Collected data
------------------------------------------------------------------------
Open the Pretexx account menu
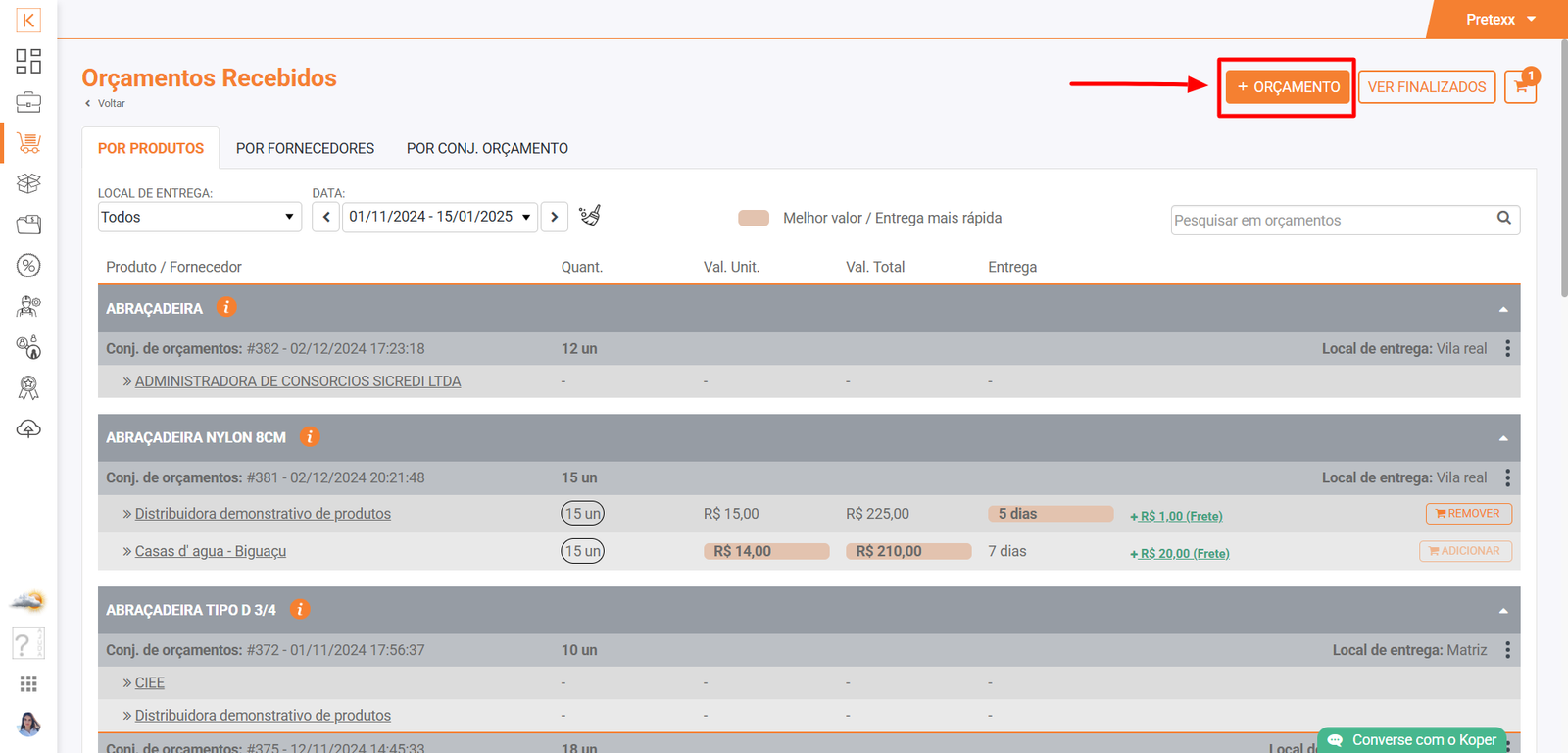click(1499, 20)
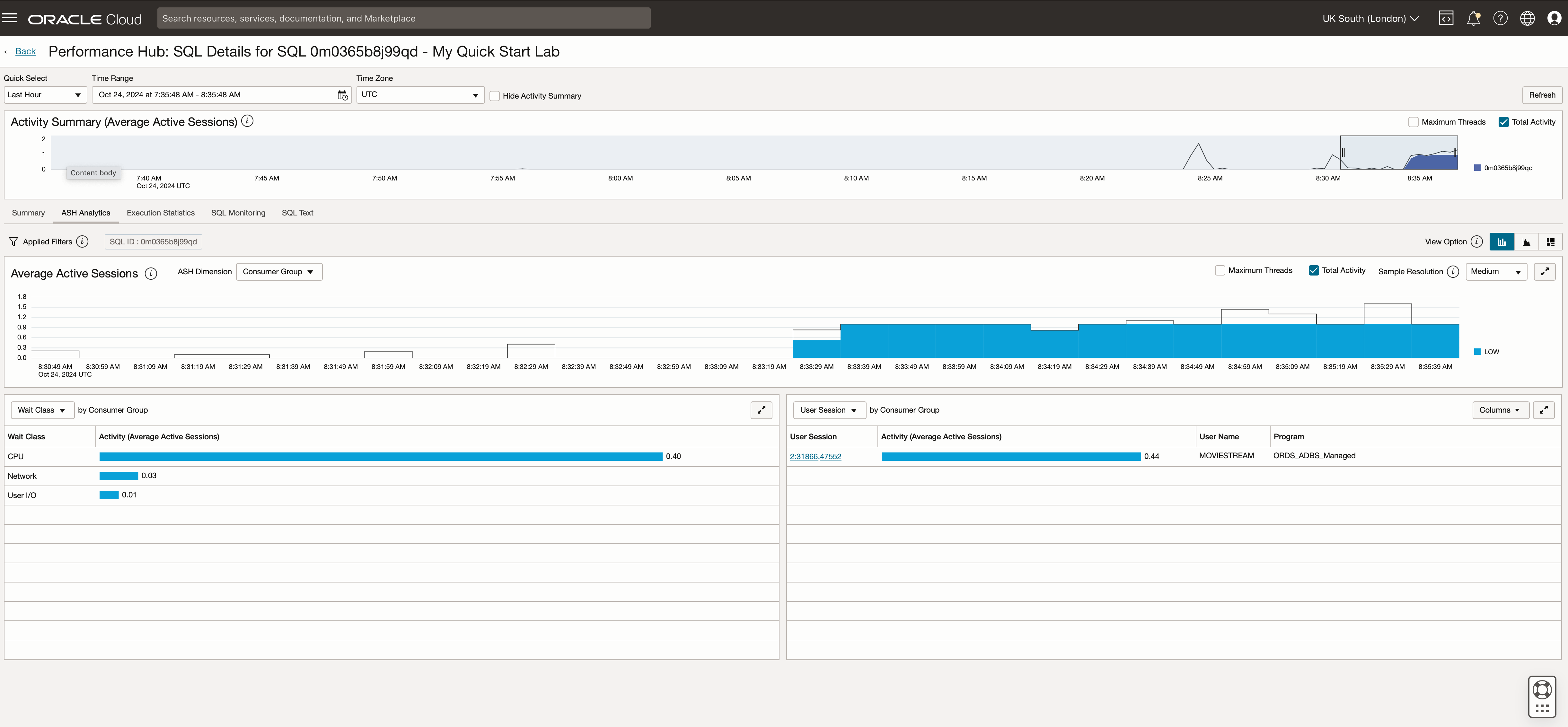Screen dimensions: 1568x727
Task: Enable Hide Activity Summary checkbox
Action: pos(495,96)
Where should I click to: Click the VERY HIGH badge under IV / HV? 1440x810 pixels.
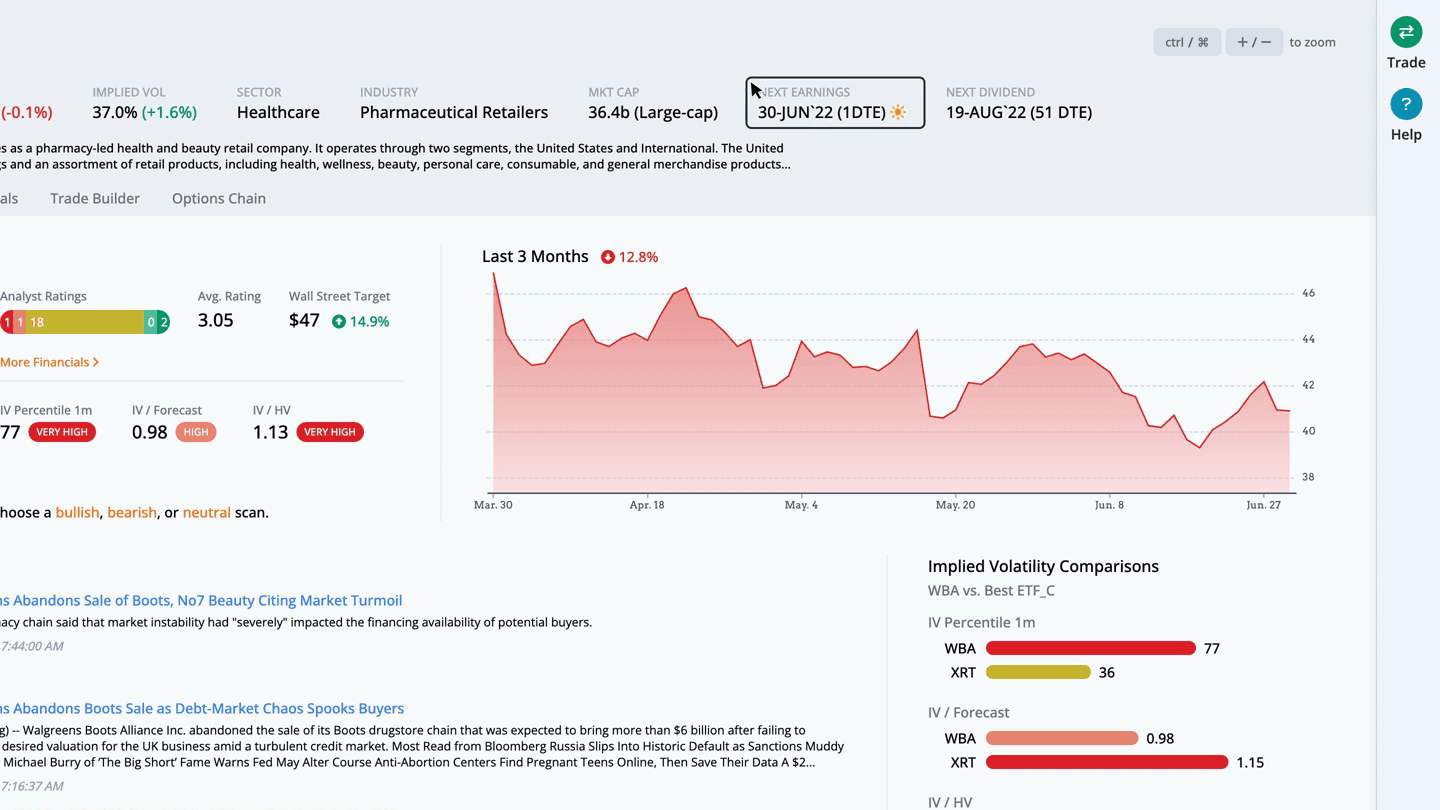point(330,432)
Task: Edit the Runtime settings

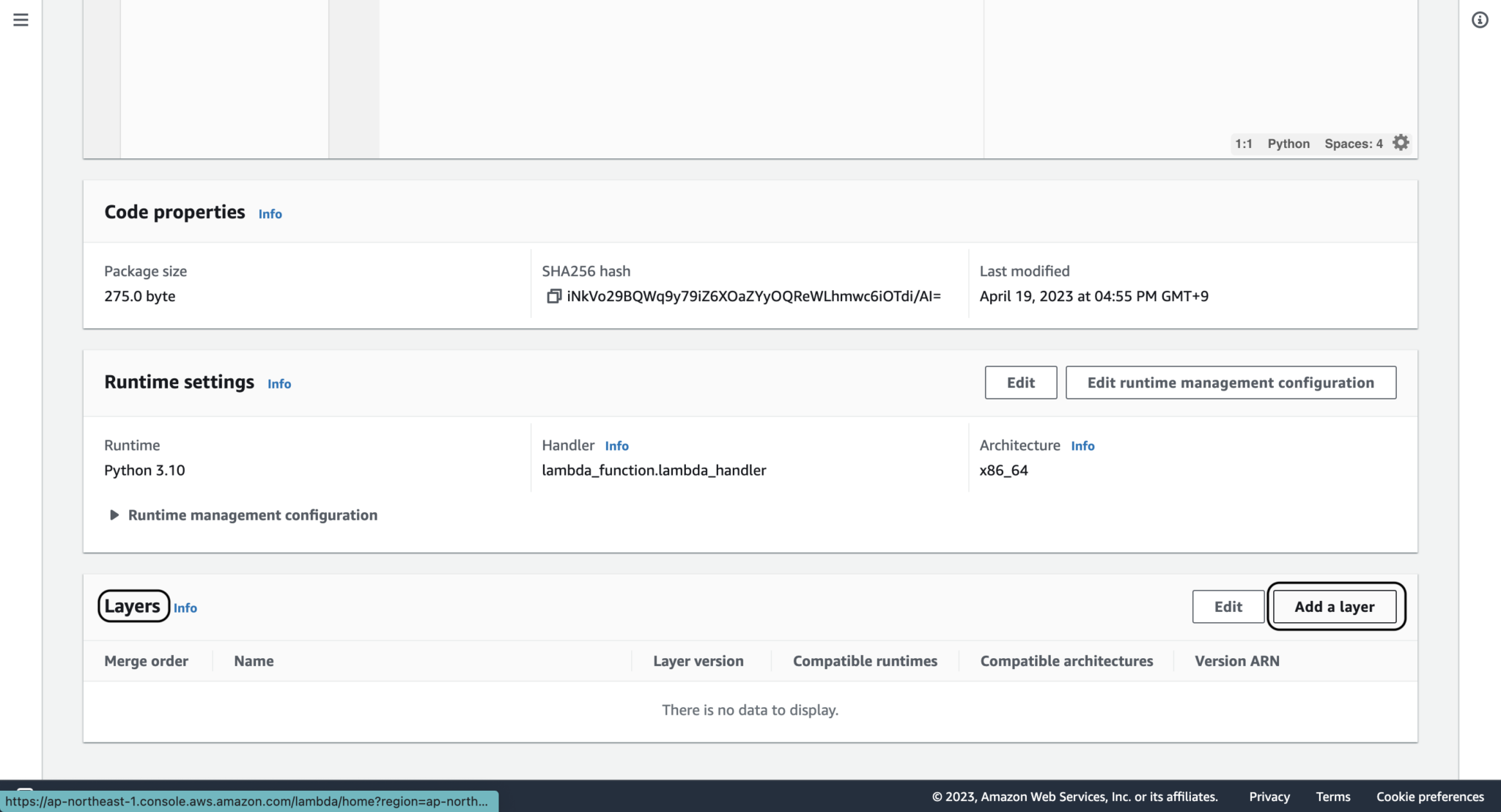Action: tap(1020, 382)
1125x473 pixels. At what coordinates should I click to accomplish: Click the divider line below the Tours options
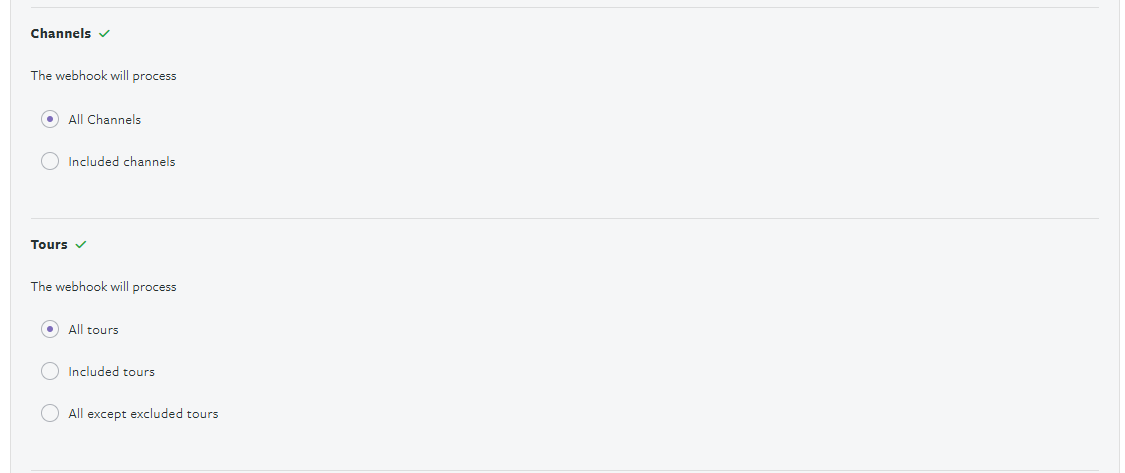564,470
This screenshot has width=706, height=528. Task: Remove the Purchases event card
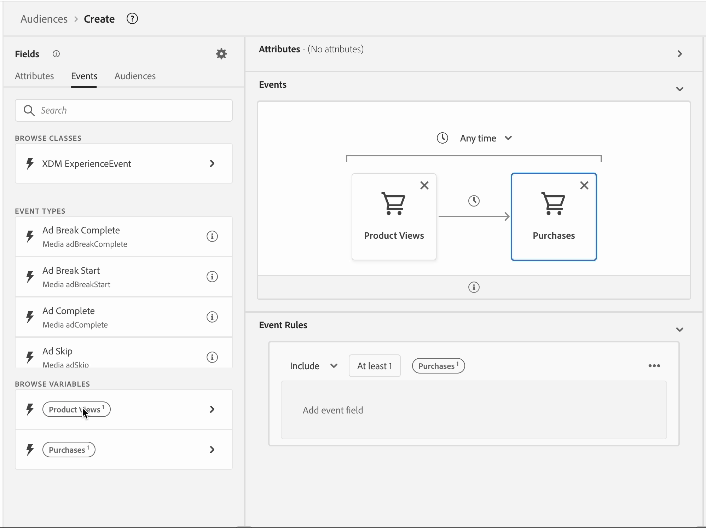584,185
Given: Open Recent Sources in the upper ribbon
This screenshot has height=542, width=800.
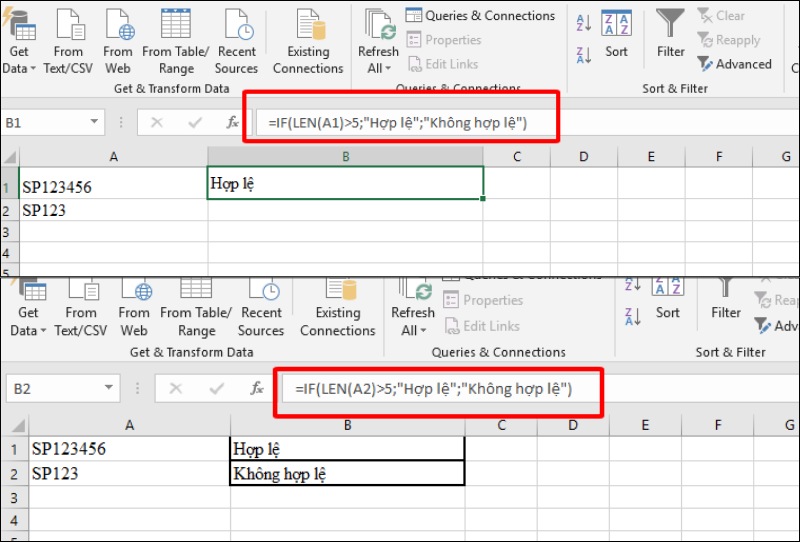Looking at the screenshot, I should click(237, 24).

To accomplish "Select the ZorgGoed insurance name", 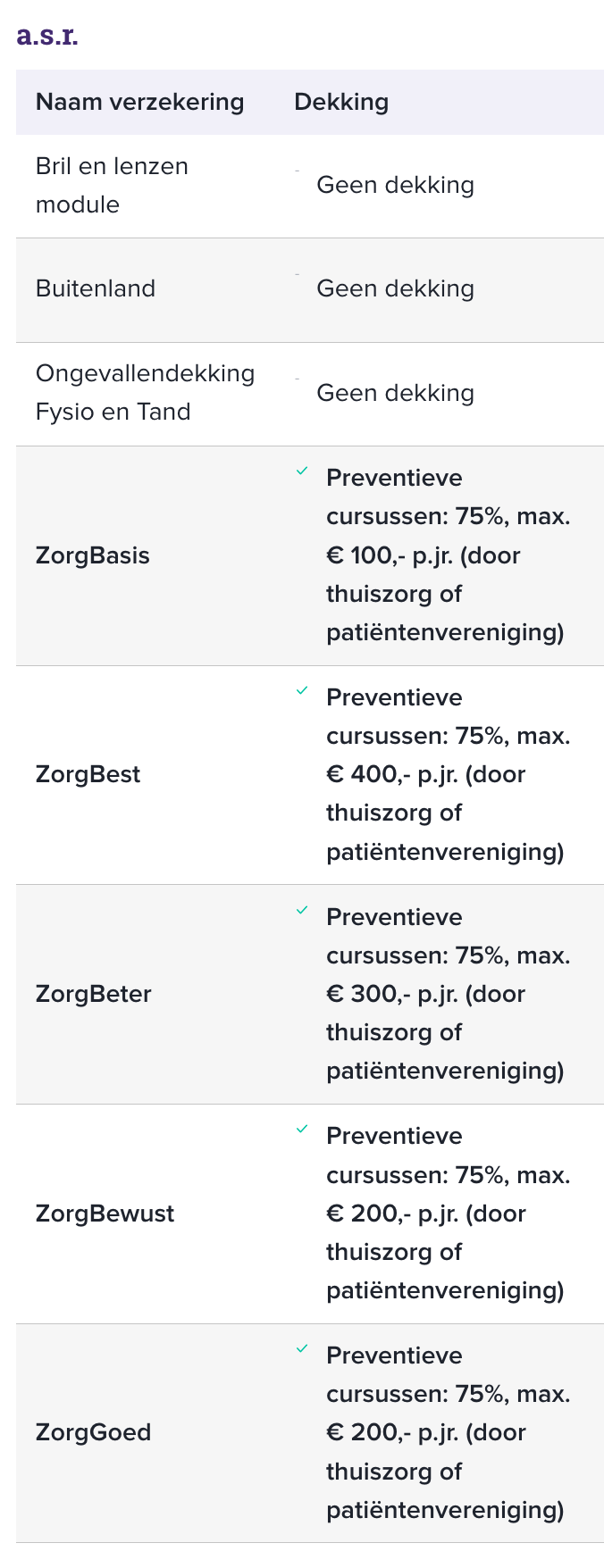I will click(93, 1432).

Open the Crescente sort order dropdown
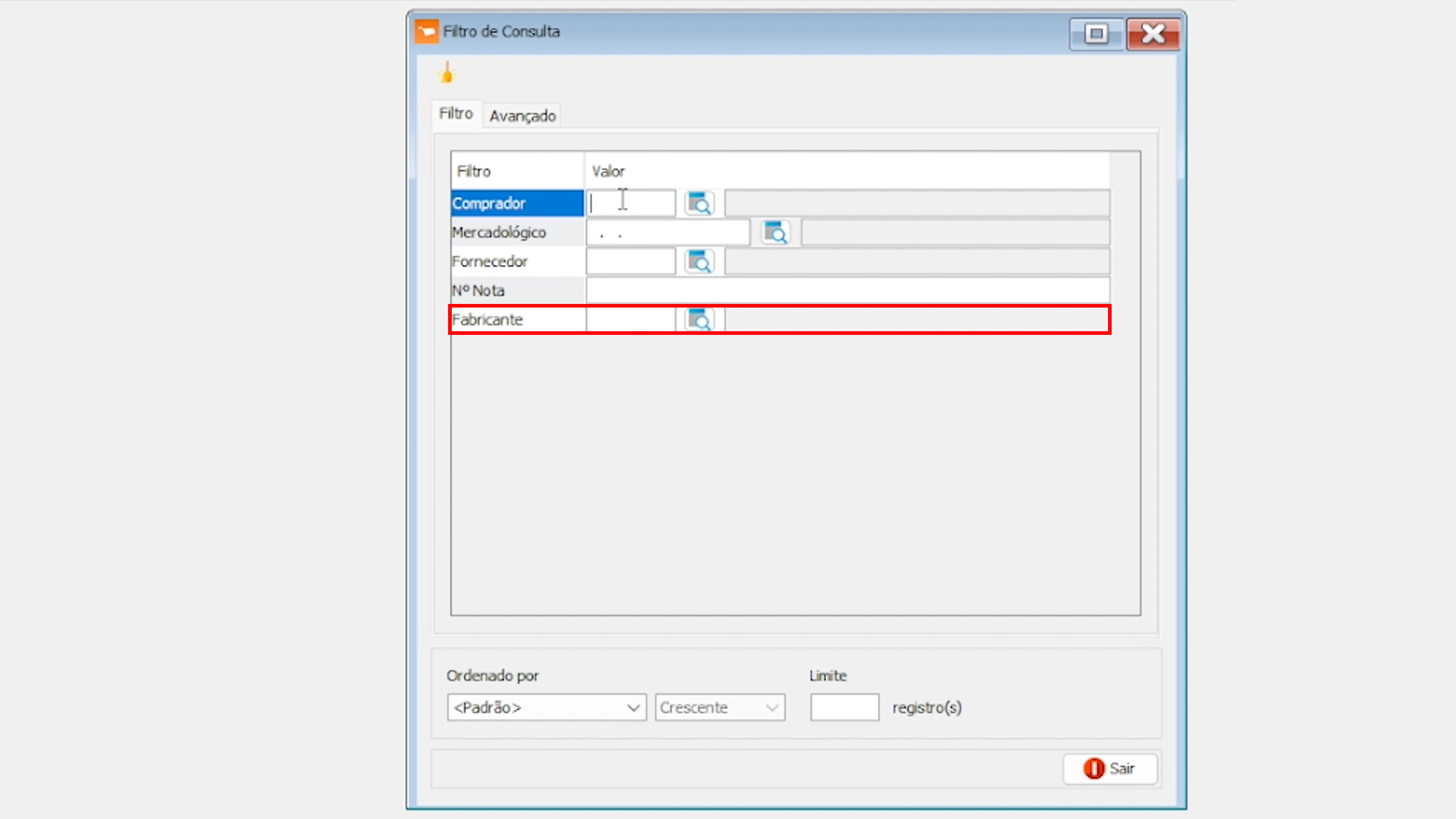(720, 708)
------------------------------------------------------------------------
### Aim
Render the records as a JSON list of strings, one string per line, beginning at the first line and stopping after the line that contains "point(330,432)". Skip blank lines and leave the pictures out.

### Result of this task
[
  "Open the Pretexx account menu",
  "click(1499, 20)",
  "Screen dimensions: 1568x727",
  "Task: Enable Hide Activity Summary checkbox",
  "Action: pos(495,96)",
  "Where should I click to: Click the VERY HIGH badge under IV / HV? 1440x810 pixels.",
  "point(330,432)"
]